● **TO BE DONE**
Please say whether each statement agrees with the CTF writeup below, answering yes or no and quoting the deciding words: (a) The hint for the puzzle file is given in robots.txt. (b) The Zsteg tool was run on the image 9.webp. (c) Decrypting the polybius cipher without reversing it gives the correct message.

● **DOCUMENT EXTRACT**
^^^^

Frames & Stories Writeup

By
Gincy Mol A G
Published on
20 Sep 2020
6 min read
DOMECTF2020

Story

Sam is a photographer and the police have found out that he is trying to convey some sensitive information through his portfolio website. Help them find out what it is.

Solution

https://photographic.domectf.in/ is a website and with so many images in it.

There is a puzzle file which will be in the path https://photographic.domectf.in/puzzle/puzzle.txt and the hint is given in the robots.txt.

Puzzle.txt file contains:

        #!AES-CBC
        
        IV = ?
        KEY = boq33vPAIYbtj
        PLAINTEXT = ?
        CIPHER = c5........................f7160864f9bab6e3547d76d429712085ece154
        
        Flag : domectf{key + iv}

   

Since it is aes-cbc encryption and plaintext is missing in the file.

Zsteg tool gives the result for the image - 9.webp :

frames-and-stories1

It implies, the stego image is hiding the plaintext, the image is applied with LSB steganography and the plaintext is encrypted with morse code. It can be decoded and will get the message

        PLAINTEXT IS HERE : DDDBEAAEACDCCDDCDDEABDDCBCCDEAAEDBBBCDEABBAACDCDEABCCCEADADADBCB
    

Since the plaintext is encrypted and the cipher only contains 5 alphabets A to E, it’s a polybius cipher. But when decrypting it it wont give the correct message. So reverse the cipher

        BCBDADADAECCCBAEDCDCAABBAEDCBBBDEAAEDCCBCDDBAEDDCDDCCDCAEAAEBDDD
    

and decrypt it. Decryption can be done using the code:

        from pycipher import PolybiusSquare
        poly = PolybiusSquare(key='abcdefghiklmnopqrstuvwxyz', size=5, chars=None)
        msg = poly.decipher(message)
    

The msg will be the Plaintext , “HIDDENMESSAGESGIVESMORETOSOLVEIT”.

The puzzle will be complete only if the key and iv are discovered. Cipher 2 and some parts of the cipher 1 and key with missing 3 bytes (since aes key is 16 bytes) are given. We need to find the complete key and then the iv.

CIPHER = c5……………………f7160864f9bab6e3547d76d429712085ece154

Cipher 1 (16 bytes)= c5000000000000000000000000f71608 (unknown parts padded by zeros)

^^^^

● **MATERIAL SHOWN**
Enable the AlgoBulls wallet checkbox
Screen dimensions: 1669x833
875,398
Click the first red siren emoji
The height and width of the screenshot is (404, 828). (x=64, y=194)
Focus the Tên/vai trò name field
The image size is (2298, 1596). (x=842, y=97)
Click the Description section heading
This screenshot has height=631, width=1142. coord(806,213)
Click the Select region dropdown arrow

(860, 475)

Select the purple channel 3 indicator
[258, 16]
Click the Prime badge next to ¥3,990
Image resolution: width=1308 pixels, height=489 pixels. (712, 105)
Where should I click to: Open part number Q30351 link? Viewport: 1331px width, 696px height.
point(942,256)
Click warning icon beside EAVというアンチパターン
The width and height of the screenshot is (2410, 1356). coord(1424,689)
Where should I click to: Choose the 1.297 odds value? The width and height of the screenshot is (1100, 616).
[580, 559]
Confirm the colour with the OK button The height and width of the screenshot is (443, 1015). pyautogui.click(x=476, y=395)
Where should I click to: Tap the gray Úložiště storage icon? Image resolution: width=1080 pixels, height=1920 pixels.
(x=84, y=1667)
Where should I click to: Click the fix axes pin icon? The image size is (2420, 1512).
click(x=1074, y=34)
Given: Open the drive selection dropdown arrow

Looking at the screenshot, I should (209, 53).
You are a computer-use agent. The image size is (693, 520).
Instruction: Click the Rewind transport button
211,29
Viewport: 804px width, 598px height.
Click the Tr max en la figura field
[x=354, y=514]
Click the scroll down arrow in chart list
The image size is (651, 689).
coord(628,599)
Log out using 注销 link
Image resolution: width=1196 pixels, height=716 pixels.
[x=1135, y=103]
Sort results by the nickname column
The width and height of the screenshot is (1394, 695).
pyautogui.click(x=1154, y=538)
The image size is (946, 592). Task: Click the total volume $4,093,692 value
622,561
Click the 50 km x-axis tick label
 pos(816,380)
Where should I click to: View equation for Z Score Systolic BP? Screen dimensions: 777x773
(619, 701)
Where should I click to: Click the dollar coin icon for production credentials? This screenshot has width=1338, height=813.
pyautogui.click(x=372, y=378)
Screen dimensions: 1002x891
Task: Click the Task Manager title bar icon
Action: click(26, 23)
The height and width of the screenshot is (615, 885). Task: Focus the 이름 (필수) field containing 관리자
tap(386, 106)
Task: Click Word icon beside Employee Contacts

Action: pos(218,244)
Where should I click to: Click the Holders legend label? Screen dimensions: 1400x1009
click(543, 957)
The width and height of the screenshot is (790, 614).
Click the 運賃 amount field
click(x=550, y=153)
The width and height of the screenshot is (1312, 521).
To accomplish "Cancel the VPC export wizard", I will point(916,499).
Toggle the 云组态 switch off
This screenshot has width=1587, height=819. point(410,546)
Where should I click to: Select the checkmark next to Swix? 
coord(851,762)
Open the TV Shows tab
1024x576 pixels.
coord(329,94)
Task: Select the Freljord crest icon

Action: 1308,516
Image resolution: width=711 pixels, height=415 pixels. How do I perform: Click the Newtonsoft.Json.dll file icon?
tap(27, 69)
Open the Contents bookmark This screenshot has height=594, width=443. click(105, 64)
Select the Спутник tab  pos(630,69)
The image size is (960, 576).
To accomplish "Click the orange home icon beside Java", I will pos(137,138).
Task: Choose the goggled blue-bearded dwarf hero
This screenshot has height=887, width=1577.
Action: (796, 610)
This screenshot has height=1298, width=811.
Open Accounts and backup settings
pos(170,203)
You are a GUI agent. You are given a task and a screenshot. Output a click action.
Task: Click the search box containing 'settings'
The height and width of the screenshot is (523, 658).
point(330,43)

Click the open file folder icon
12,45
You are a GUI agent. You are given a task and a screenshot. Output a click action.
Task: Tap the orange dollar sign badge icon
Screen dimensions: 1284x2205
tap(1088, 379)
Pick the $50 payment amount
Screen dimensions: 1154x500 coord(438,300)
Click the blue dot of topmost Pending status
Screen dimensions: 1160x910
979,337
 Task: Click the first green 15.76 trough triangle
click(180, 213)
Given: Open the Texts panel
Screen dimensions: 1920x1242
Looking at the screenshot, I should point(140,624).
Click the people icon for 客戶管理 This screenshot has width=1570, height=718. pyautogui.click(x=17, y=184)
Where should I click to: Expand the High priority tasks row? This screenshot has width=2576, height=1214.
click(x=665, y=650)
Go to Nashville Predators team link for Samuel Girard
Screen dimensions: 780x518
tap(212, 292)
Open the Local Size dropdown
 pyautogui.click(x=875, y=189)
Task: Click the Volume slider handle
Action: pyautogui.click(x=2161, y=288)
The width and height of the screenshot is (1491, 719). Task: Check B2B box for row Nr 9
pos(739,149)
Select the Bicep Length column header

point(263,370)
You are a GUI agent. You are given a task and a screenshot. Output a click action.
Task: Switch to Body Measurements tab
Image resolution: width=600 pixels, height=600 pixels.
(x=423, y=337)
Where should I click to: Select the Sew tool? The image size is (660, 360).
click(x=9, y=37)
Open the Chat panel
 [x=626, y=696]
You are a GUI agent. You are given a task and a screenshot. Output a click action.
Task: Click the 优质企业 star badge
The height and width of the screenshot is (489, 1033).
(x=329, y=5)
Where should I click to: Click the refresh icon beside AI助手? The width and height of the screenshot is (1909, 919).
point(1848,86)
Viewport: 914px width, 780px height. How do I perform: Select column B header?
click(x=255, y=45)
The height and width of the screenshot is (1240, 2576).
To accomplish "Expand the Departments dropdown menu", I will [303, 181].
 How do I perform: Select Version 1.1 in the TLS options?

^^^^

● **SOLVED EXERCISE**
(a) Yes: "the hint is given in the robots.txt."
(b) Yes: "Zsteg tool gives the result for the image - 9.webp"
(c) No: "But when decrypting it it wont give the correct message."